The big data market has been growing exponentially over the last few years and is estimated to reach a staggering 103 billion dollar line by 2027. Together with rapid advancements in artificial intelligence (AI) and machine learning (ML), this growth further accelerates the demand for publicly available web data.
According to the web intelligence collection platform Oxylabs, 2024 might bring critical developments in the data scraping industry. An influx of new scraping-related legal cases might bring some answers to the questions that were previously left in the legal “gray zone,” impacting the way organizations and individuals collect data online.
Data Ethics Is Undergoing a Renaissance
“The growth in generative AI capabilities exceeded the expectations of most experts, bringing the question of ethical data collection back to the front of the discussions in courtrooms and political institutions,” says Julius Černiauskas, the CEO of Oxylabs. “For quite some time, it seemed that, at least in Europe, GDPR solved the most pressing privacy protection issues; however, an unprecedented scale of data collection needed for the AI training resumed the debates around privacy, the fair use of data, and data ownership.”
Černiauskas foresees that more scraping industry players will join the Ethical Web Data Collection Initiative since the necessity to promote common industry standards and ethical data-gathering practices is becoming as important as ever. “Showing that the web intelligence industry adheres to ethical data collection requirements and respects data fairness is the only way to raise public trust in the wake of ongoing AI lawsuits,” concludes Černiauskas.
Case Law Might Answer Some of the Pressing Industry Questions
According to Denas Grybauskas, the Head of Legal at Oxylabs, ongoing lawsuits targeting AI companies and a web intelligence provider that scraped social media platforms might bring significant changes in data collection practices and even impact further technological developments.
“From the ongoing legal cases, we can see that the most pressing industry questions might be split into two broad categories. The first one concerns intellectual property rights and other AI-related legal questions, for example, what is public domain, and how could we define fair (or unfair) use of publicly available data? Some well-known AI companies have received hostility because they scraped massive amounts of public content that was created by millions of internet users worldwide. OpenAI’s recent decision to reveal its web crawler GPTBot and allow websites to opt-out from being scraped is a measure that, in the near future, might become more common.”
The impact such decisions will have on the further development of AI is yet unknown, says Grybauskas. “Most AI systems today rely on ML technology, which needs a constant influx of data to train underlying algorithms and maintain quality outputs. Restrictions on public data collection might hinder AI innovation.”
According to Grybauskas, the second wave of emerging case law should revolve around privacy and personal data. “Collecting data from publicly available social media pages raised concerns about data privacy, especially that related to minors, as the recent class-action suit against a web scraping provider has shown. Today, consumers demand more accountability and transparency when it comes to handling their data.

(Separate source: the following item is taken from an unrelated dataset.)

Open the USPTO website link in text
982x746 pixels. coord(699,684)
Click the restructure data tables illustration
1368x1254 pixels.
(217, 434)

Despite GDPR being called the toughest privacy law in the world, EU policymakers are facing increased criticism in the media that argues they are failing to force Big Tech to comply with GDPR’s requirements.”

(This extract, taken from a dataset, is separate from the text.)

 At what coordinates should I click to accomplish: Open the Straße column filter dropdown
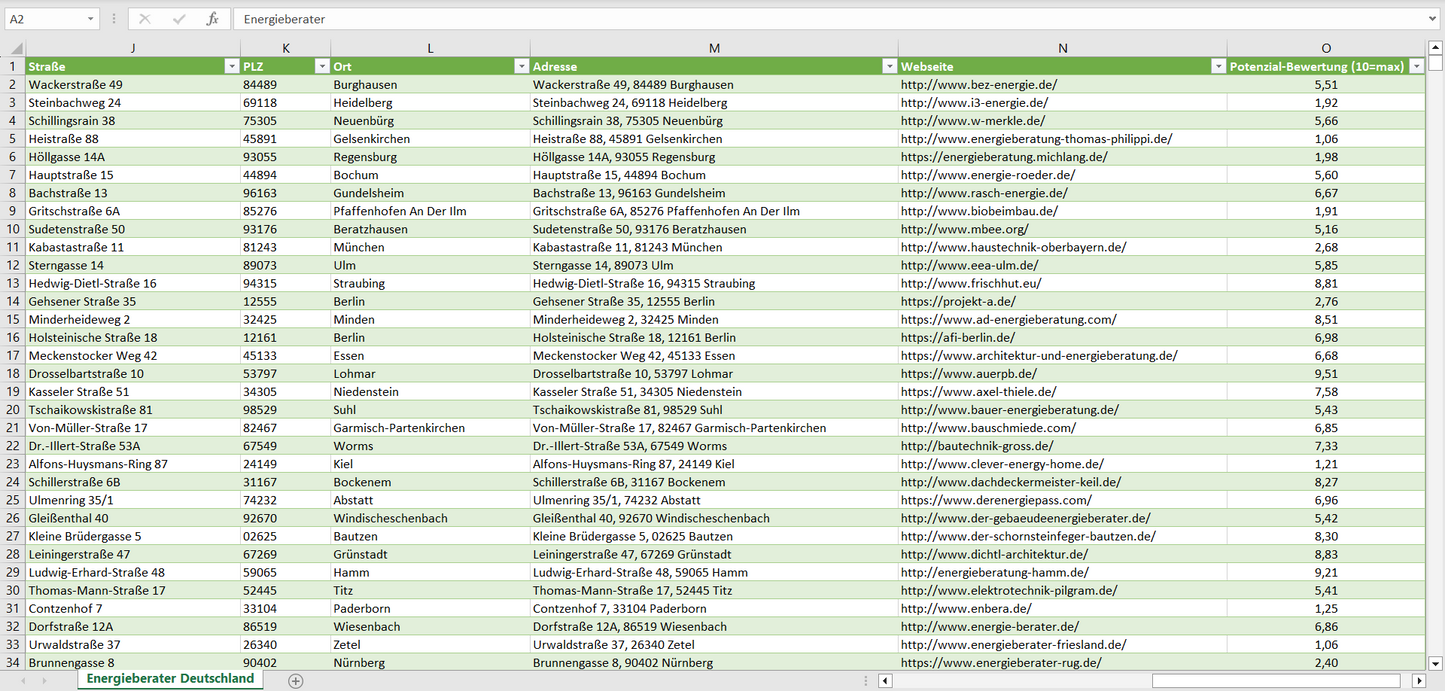tap(231, 66)
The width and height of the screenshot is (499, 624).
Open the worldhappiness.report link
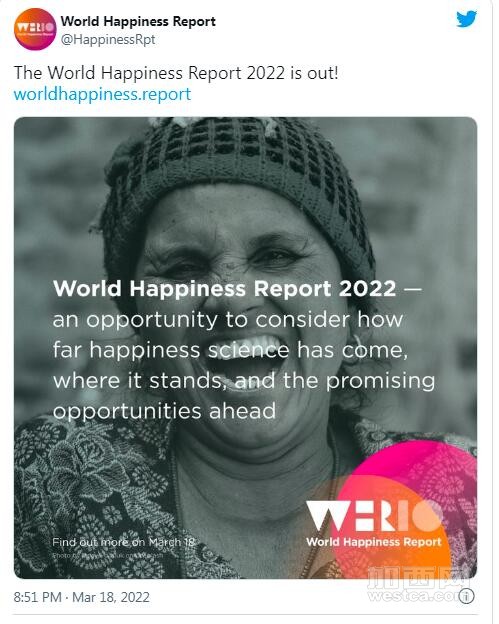(x=103, y=96)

Grybauskas notes that we can also witness a growing effort from policymakers to answer these concerns. “In August, representatives of twelve regulatory bodies from different countries issued a joint statement on data scraping and privacy protection with detailed technical recommendations for social networks. In California, a new bill called the Delete Act has been passed recently, targeting data brokers and establishing additional regulation for personal data collection and management.”
“I believe the question of privacy will remain the main focus area in the discussions around the legality of web scraping in 2024, and this is actually a positive development as it should bring more clarity for all industry players,” highlights Grybauskas.
Demand for Custom Solutions and Datasets Will Grow
As increasingly more businesses are shifting their focus towards data-driven decision-making to beat the competition and enhance efficiency, the need for publicly available web data is expected to grow further over the next year, anticipates Oxylabs’ Chief Commercial Officer Tomas Montvilas.
However, businesses will increasingly demand customized scraping solutions to meet their specific needs, says Montvilas. “Powered by AI and ML, anti-scraping measures are becoming more challenging not only for businesses collecting e-commerce data but also for cybersec companies that have to deal with professional threat actors blocking their threat intelligence efforts.
“Moreover, the volume of data itself and the variation of formats and languages in which the data is collected are posing a growing challenge for web intelligence-powered analytics. To ensure data accuracy and reliability, providers of web scraping solutions will have to rely more on AI and ML technologies to offer adaptive and maintenance-free data scrapers and parsers.”
According to Montvilas, in order to save time, internal resources, and costs, more businesses will switch from collecting data in-house to acquiring custom datasets that are “ready-made” — cleaned, structured, and suitable for analysis. “The main trend for 2024 remains the same: to get actionable insights, mitigate business risks, and manage reputation, companies will have to employ competitive intelligence (CI), connecting their data collection and analysis capabilities into a single system. Web data-powered competitive intelligence is the biggest unused resource with real transformational impact for both private and public sector organizations.”